Los resultados son obtenidos gracias al monitoreo realizado por la compañía con supervisión del IDEAM con tres estaciones que miden la cantidad de caudal del río antes, durante y después de las operaciones, además de un sistema de monitoreo de la calidad del agua superficial conformado por más de 28 estaciones ubicadas en diferentes puntos, cuyos resultados son avalados por un laboratorio acreditado por el IDEAM.

“En Cerrejón valoramos la importancia de un recurso vital para la naturaleza y los seres humanos, en especial para La Guajira, como lo es el agua. Por ello, día a día trabajamos por desarrollar nuestras operaciones de forma responsable con el recurso: optimizando su uso, cuidando las fuentes de abastecimiento como ríos, arroyos y sus acuíferos y promoviendo soluciones de acceso para las comunidades”, señala Luis Madriñan, gerente de Gestión Ambiental de Cerrejón.

Durante 2022, el 93% del agua que empleó la empresa para el desarrollo de sus operaciones, principalmente el control de polvo, provino de  escorrentías de lluvias y de los mantos de carbón (agua minera), el 7% restante fue utilizada para el consumo de los trabajadores y distribución en comunidades vecinas y provino del rio Ranchería o de su acuífero. En Puerto Bolívar, el 100% del agua empleada proviene del mar, una planta desalinizadora la capta y, por medio de varios filtros, la potabiliza.

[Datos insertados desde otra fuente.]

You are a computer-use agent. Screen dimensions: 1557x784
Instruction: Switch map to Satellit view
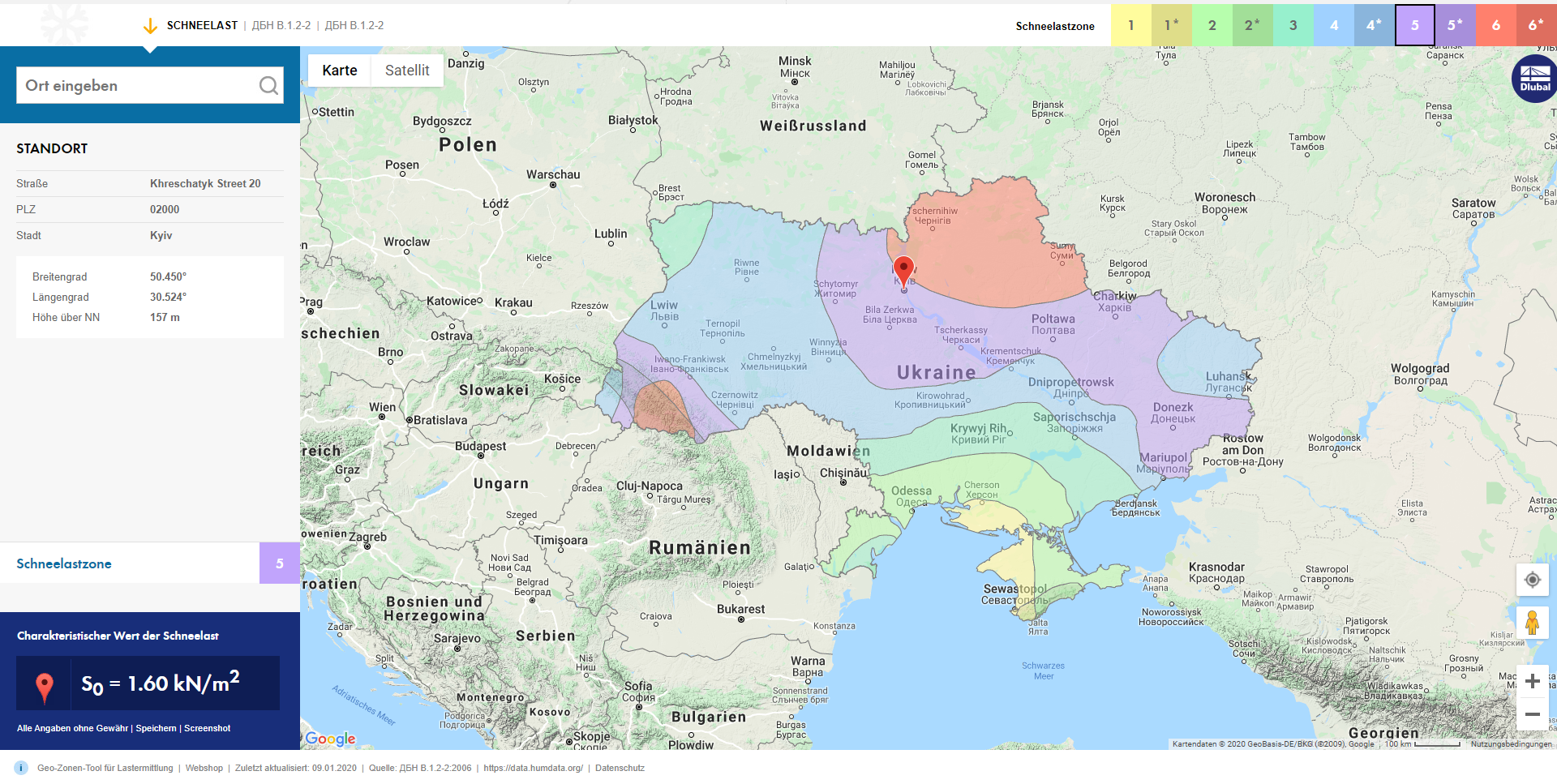[x=406, y=71]
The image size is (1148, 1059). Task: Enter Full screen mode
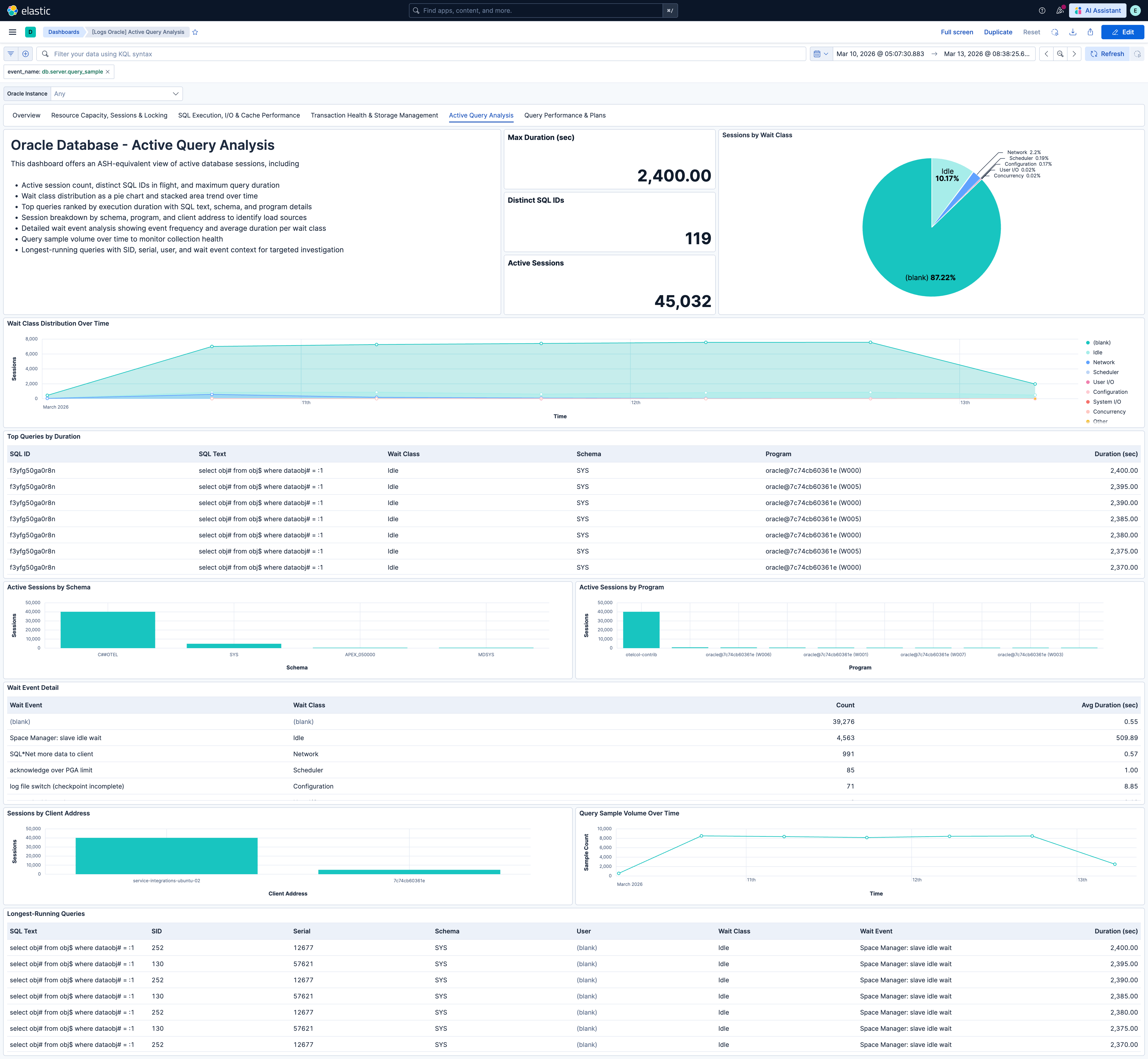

La gestión integral del agua en Cerrejón contribuye al cumplimiento de los ODS 6: Agua limpia y saneamiento y 15: Vida de ecosistemas terrestres, que buscan contribuir a garantizar la disponibilidad de agua y su gestión sostenible así como a gestionar sosteniblemente los bosques, luchar contra la desertificación y detener la pérdida de biodiversidad.